* [TASK MATERIAL]:
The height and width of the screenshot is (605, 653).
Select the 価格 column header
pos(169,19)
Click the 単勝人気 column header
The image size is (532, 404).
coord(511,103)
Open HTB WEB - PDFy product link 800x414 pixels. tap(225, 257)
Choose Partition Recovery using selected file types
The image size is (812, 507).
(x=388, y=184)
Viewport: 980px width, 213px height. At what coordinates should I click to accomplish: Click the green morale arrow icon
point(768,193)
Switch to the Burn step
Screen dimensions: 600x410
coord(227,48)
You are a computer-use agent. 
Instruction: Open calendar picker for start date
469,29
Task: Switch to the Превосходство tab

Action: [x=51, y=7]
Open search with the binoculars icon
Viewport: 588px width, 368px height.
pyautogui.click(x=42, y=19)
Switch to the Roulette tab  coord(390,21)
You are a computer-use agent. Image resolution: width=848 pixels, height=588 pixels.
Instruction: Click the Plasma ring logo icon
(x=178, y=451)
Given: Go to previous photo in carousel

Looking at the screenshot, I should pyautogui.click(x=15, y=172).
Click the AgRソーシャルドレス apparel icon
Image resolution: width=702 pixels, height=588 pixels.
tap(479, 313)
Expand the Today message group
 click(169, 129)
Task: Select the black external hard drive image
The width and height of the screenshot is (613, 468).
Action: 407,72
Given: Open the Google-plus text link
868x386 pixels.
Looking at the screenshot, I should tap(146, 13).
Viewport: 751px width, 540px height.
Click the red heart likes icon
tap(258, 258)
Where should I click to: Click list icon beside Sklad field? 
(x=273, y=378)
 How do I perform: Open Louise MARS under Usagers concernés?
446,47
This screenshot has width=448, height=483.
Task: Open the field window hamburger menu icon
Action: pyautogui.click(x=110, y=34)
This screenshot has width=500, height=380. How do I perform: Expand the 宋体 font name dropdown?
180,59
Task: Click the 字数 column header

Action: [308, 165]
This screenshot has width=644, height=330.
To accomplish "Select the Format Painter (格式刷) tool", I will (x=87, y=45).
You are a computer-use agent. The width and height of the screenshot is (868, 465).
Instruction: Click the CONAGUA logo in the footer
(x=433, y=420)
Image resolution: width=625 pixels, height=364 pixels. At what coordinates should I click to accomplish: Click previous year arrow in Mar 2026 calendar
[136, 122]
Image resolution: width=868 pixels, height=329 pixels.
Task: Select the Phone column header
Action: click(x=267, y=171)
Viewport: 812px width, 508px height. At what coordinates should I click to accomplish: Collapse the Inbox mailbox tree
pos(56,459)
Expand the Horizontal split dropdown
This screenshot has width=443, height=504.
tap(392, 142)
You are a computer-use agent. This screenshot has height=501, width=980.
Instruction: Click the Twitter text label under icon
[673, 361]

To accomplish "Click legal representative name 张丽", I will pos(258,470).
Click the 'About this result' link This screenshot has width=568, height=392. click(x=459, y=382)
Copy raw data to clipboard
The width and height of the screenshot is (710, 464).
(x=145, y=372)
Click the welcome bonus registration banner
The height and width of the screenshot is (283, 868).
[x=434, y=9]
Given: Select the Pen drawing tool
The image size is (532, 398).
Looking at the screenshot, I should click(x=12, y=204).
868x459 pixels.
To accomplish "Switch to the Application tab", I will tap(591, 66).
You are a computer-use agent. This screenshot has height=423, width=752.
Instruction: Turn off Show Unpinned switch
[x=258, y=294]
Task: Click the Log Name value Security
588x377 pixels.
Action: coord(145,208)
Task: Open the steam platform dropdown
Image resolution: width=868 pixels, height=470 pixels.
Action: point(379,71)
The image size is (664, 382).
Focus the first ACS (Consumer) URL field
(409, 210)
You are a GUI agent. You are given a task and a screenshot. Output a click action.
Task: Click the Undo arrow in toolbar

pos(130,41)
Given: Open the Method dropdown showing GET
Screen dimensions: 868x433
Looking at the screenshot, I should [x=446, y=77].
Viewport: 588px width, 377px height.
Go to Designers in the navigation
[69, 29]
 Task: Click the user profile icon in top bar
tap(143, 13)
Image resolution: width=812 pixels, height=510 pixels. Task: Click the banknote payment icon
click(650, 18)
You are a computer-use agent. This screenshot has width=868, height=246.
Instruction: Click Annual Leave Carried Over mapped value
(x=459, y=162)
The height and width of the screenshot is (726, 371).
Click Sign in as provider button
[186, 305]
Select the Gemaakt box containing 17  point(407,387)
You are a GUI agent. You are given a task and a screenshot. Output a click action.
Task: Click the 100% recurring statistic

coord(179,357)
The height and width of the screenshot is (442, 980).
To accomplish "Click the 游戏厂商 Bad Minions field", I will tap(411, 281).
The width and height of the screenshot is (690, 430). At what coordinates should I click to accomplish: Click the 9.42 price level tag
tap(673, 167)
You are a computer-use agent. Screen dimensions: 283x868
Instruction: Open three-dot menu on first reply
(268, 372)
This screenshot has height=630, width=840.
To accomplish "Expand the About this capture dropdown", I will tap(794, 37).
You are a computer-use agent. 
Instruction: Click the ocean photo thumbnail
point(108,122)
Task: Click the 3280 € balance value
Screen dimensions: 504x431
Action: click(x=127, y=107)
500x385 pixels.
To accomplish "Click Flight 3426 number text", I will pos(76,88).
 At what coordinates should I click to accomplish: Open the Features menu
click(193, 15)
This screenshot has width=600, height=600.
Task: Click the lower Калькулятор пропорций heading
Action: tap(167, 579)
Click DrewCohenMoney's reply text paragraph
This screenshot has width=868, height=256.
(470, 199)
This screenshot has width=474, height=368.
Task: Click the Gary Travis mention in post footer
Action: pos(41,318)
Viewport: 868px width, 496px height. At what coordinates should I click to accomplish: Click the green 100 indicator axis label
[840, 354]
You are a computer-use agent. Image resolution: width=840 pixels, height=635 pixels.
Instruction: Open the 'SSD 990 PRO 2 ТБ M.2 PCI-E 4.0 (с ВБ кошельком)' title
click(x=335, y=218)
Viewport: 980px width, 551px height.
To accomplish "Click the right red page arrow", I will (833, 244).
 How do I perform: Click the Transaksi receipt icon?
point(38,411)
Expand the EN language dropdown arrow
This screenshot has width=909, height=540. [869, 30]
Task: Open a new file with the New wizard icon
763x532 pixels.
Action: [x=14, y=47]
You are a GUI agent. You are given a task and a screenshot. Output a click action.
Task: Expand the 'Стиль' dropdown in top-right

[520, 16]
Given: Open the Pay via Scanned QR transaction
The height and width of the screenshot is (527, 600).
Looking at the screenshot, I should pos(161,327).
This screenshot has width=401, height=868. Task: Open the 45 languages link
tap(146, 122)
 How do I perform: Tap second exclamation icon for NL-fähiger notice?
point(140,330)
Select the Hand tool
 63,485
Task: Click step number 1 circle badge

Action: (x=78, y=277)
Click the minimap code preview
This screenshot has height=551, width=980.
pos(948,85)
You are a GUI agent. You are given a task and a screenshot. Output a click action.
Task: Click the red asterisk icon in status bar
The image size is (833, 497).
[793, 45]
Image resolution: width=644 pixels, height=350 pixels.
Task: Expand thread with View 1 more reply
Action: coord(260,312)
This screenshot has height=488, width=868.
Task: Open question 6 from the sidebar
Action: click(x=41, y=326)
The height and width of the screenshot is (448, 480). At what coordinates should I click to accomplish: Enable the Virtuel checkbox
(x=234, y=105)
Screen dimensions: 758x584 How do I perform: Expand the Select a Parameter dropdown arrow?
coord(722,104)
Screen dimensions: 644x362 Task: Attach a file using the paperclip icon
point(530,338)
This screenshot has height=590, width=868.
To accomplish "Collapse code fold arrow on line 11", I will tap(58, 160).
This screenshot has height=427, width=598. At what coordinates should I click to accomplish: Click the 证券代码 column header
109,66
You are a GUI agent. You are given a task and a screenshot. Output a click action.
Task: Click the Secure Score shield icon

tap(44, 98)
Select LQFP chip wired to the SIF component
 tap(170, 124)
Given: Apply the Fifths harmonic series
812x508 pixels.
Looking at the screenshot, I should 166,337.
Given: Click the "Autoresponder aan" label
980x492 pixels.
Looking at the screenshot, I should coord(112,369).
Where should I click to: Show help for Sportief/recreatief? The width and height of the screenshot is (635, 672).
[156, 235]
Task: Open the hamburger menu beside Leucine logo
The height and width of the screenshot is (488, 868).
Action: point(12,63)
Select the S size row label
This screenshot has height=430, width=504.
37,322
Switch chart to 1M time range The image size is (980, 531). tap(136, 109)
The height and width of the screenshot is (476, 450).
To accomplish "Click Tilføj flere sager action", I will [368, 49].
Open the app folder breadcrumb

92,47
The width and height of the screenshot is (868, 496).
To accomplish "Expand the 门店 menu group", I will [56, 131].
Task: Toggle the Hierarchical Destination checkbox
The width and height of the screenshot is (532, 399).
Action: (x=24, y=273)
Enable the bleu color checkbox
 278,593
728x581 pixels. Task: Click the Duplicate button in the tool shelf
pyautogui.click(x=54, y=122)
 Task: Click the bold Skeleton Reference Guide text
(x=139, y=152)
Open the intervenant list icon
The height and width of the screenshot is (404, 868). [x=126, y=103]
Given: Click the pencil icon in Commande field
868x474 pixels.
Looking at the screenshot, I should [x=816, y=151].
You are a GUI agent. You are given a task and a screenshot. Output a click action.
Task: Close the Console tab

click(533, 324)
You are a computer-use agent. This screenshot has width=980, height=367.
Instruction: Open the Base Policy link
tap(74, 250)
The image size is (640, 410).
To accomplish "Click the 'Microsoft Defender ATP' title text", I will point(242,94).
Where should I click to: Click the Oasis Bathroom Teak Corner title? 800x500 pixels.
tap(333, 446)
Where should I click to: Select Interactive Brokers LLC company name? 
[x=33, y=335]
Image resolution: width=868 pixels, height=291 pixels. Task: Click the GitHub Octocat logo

* [TASK DETAILS]:
All lines above that contain "About" are required in the answer.

* [ANSWER TO THE PROBLEM]:
Click the 'About this result' link This screenshot has width=568, height=392. click(x=459, y=382)
To accomplish "Expand the About this capture dropdown", I will tap(794, 37).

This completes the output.